DIRECTIONS. Repeat, word for word and with nothing added, each line from the one containing "Click the Apply button" to the final line of the data, keeping both ends. Pictures are not part of the copy.

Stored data
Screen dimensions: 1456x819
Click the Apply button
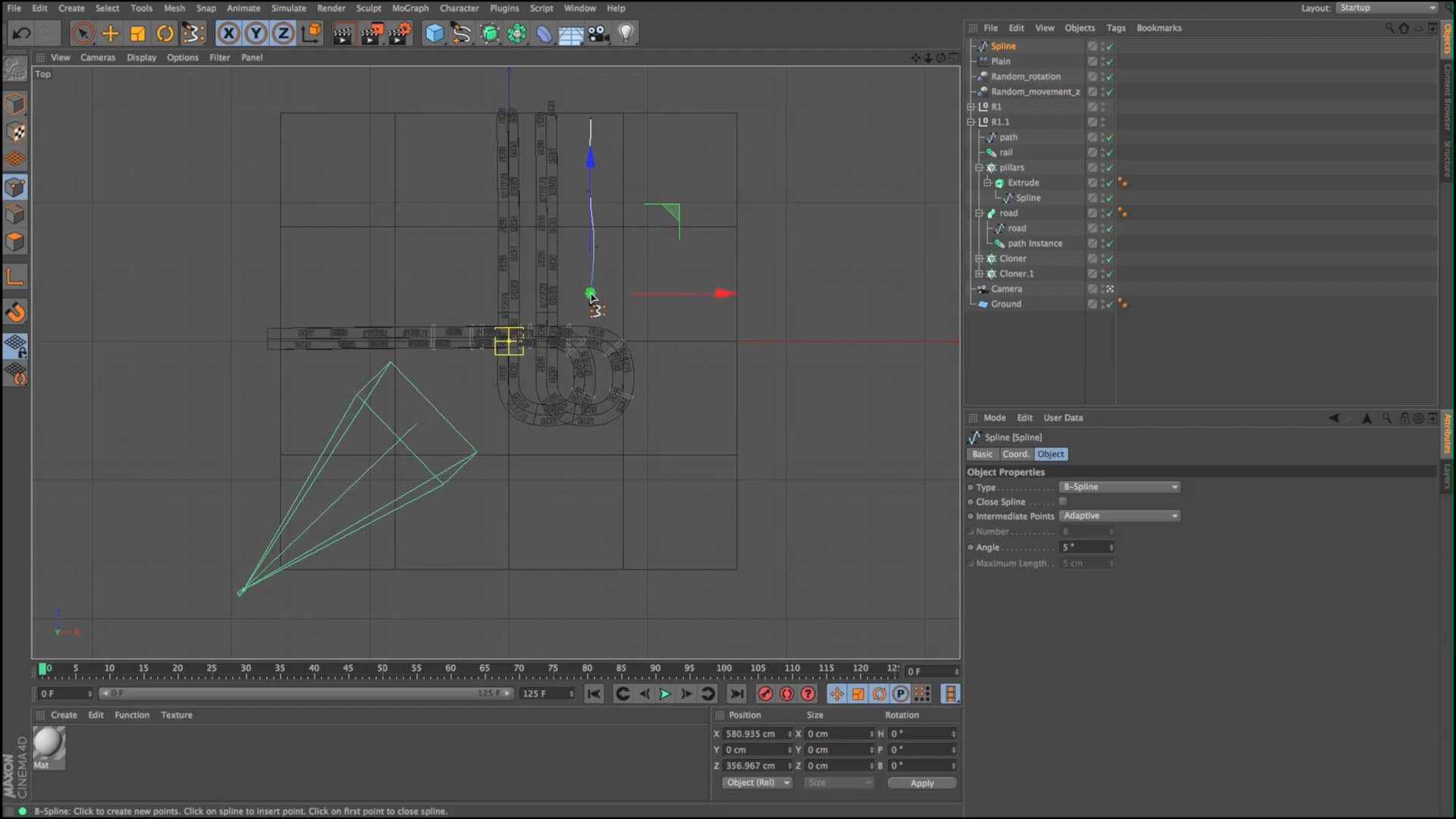click(921, 783)
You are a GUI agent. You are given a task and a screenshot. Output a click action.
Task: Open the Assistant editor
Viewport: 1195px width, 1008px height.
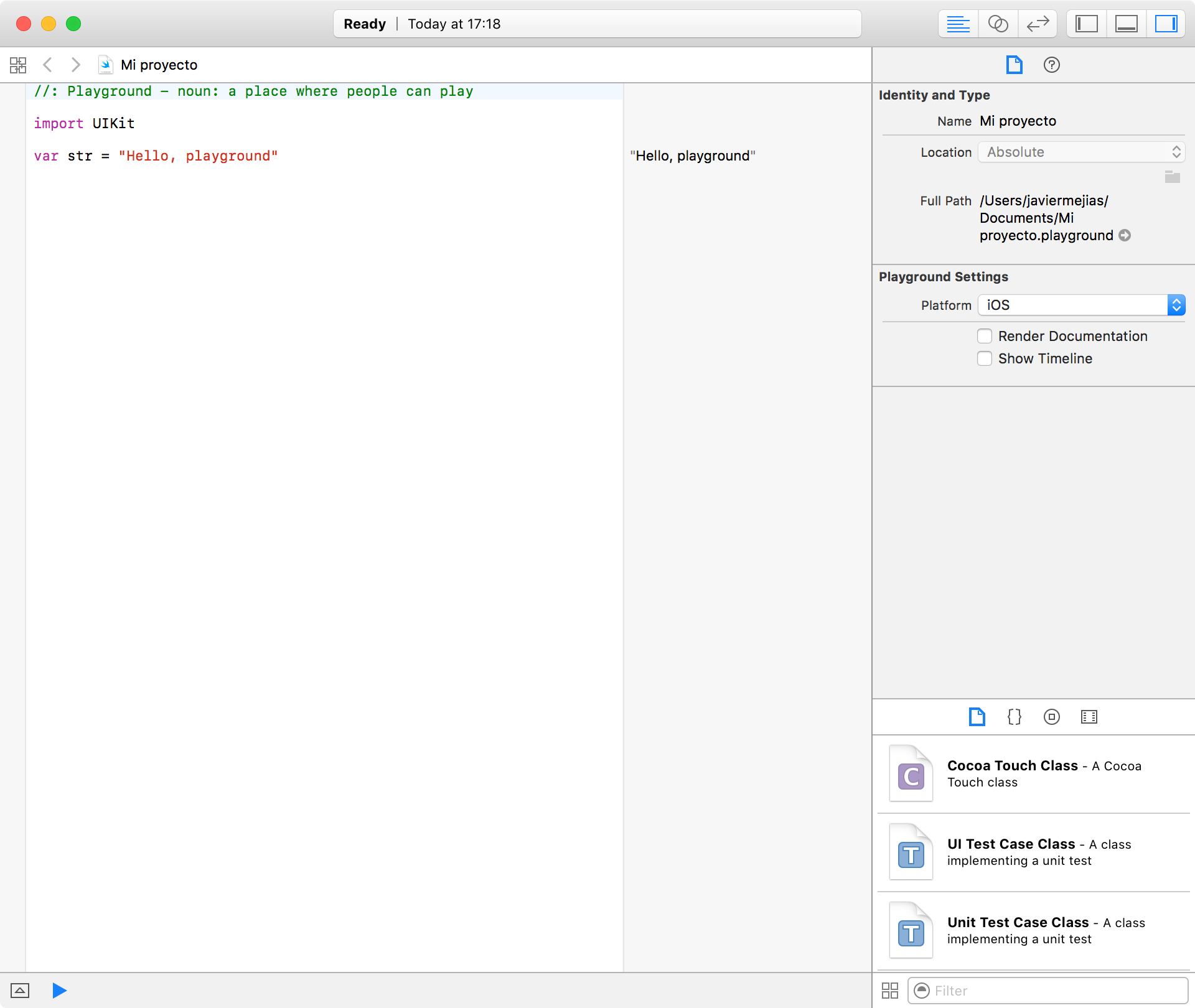pyautogui.click(x=998, y=24)
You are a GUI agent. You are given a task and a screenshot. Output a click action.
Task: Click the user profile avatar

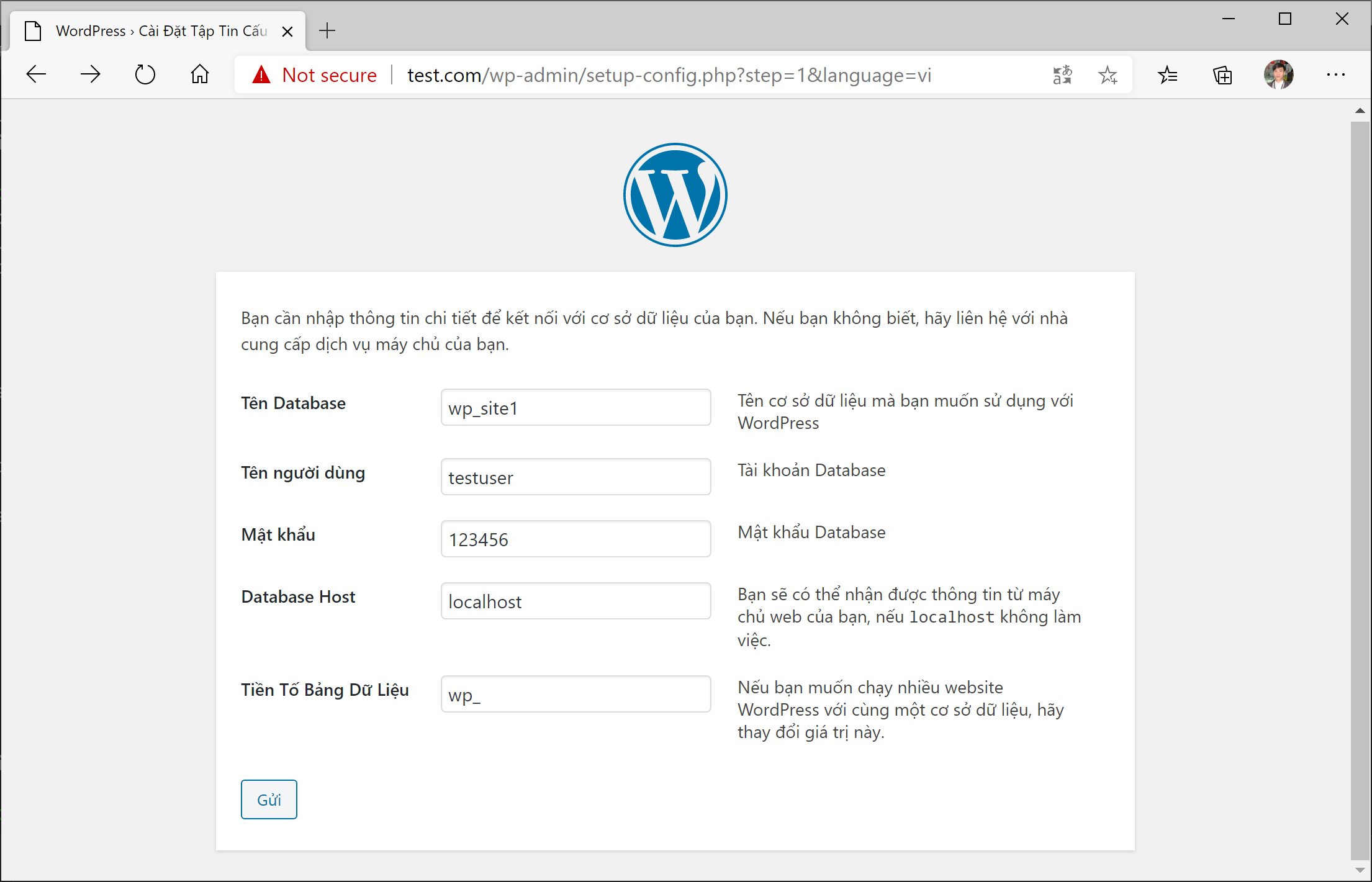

ANSWER SPACE.
Click the Apply button
click(921, 783)
You are a GUI agent. You are given a task and a screenshot. Output a click action.
Task: Open the Assistant editor
Viewport: 1195px width, 1008px height.
pyautogui.click(x=998, y=24)
You are a GUI agent. You are given a task and a screenshot. Output a click action.
Task: Click the user profile avatar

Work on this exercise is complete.